Understanding soot production in a Jet A-1 laminar coflow non-premixed flame

Abstract

The understanding of soot formation in a non-premixed laminar co-flow flame fueled by vaporized Jet A-1 is aimed to be improved through this combined experimental and numerical study. Non-intrusive LED-based multi-wavelength line-of-sight attenuation and emission techniques are used in experimental measurements, generating two-dimensional fields of soot volume fraction and temperature. The methodology also allows to calculate the soot absorption function, which is used to evaluate soot volume fraction. Numerical simulations are carried out using the hybrid chemistry (HyChem) reaction model. To better account for jet fuel pyrolysis, oxidation, and soot production, the POSF10264 kinetic model is expanded to include polycyclic aromatic hydrocarbons (PAH) with up to five rings.

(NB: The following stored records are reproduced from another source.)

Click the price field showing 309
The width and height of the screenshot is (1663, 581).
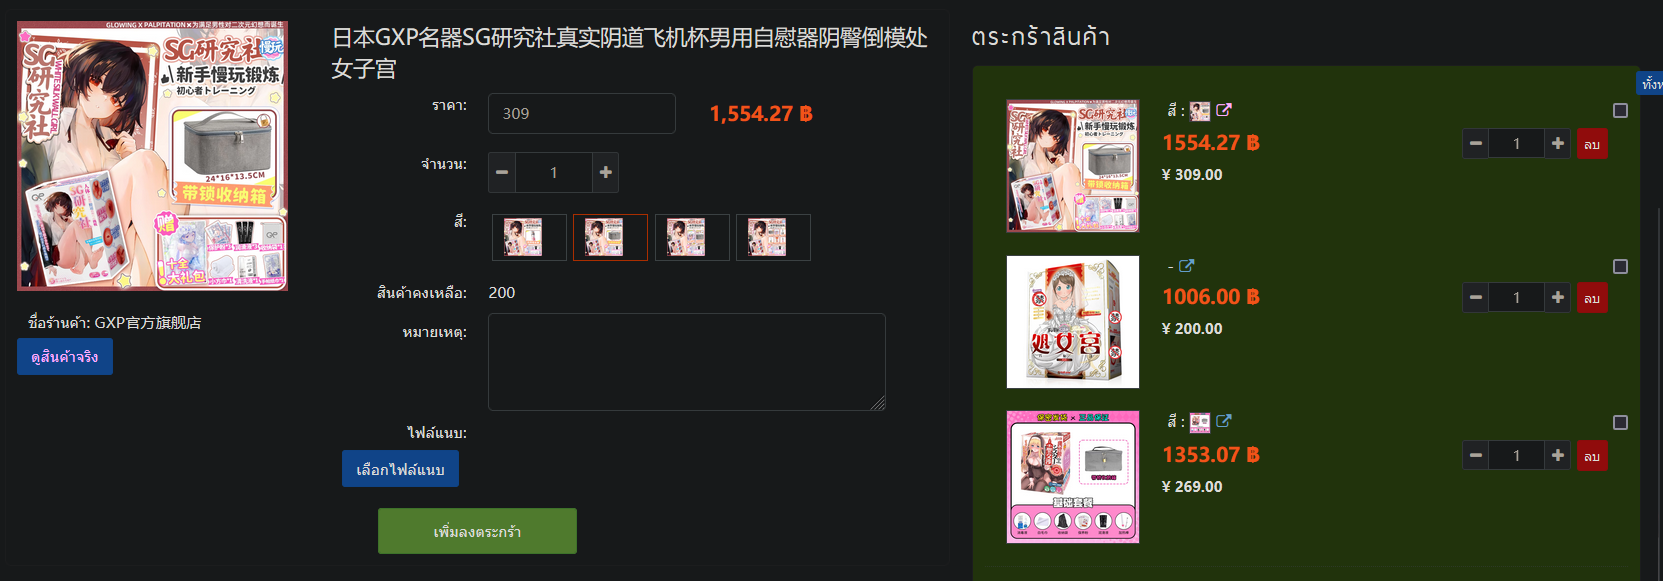click(582, 114)
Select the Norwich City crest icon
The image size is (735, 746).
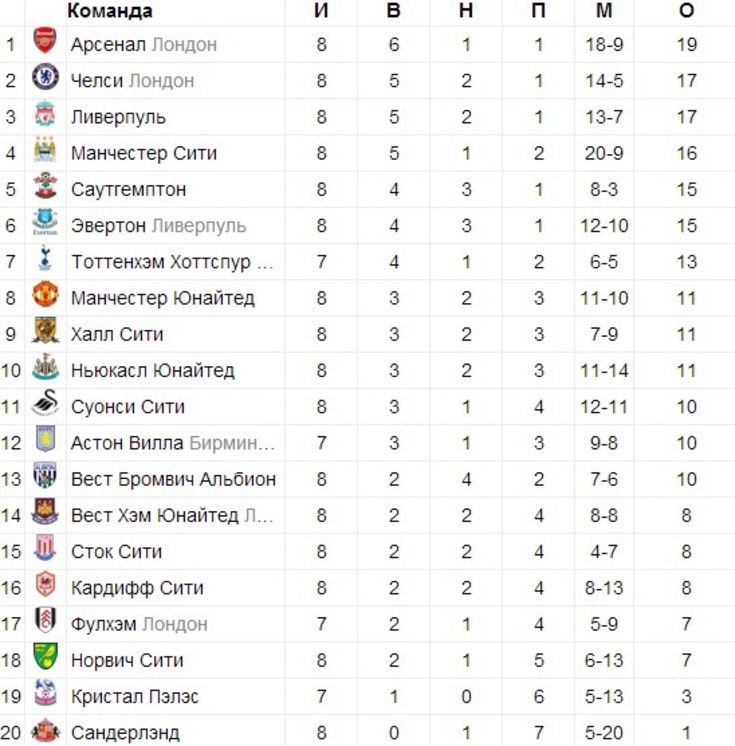point(45,657)
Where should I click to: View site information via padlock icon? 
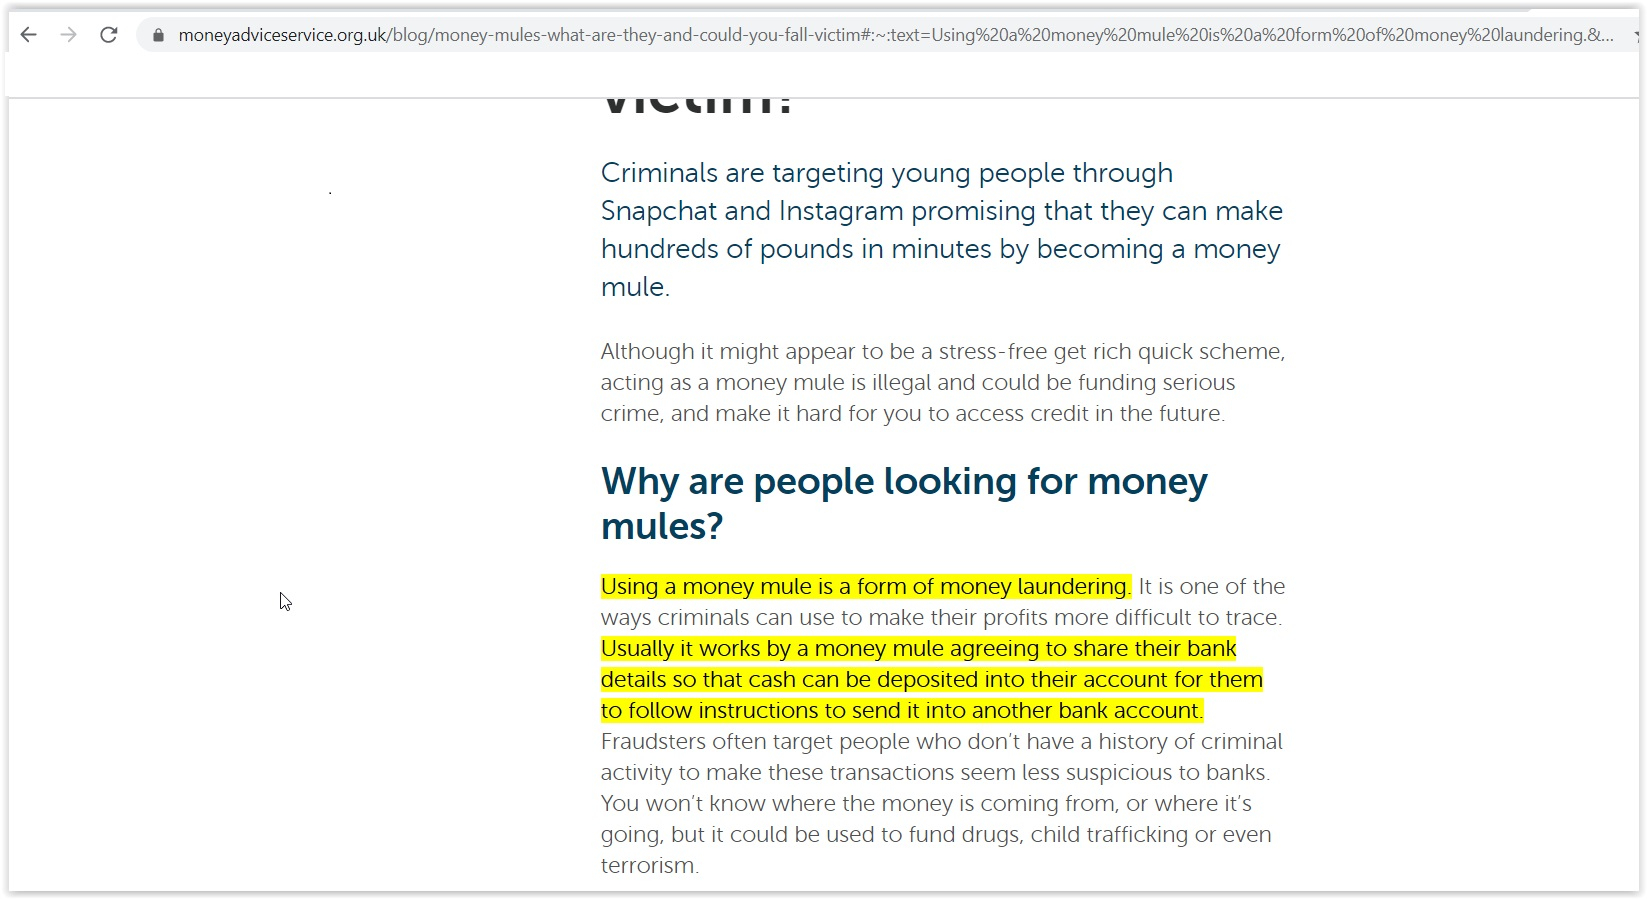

This modification is validated through zero- and one-dimensional models in Cantera. Simulations of sooting co-flow non-premixed flames are conducted using the CoFlame code, in which reversible nucleation and PAH adsorption models are employed. A close match is observed between simulations and experimental data of temperature and soot volume fraction, specially along the flame wings. On the other hand, soot volume fraction is underpredicted by a factor of 3 near the centerline, indicating that improvements must be sought on the PAH condensation sub-model for particles dynamics or on the prediction of PAHs species.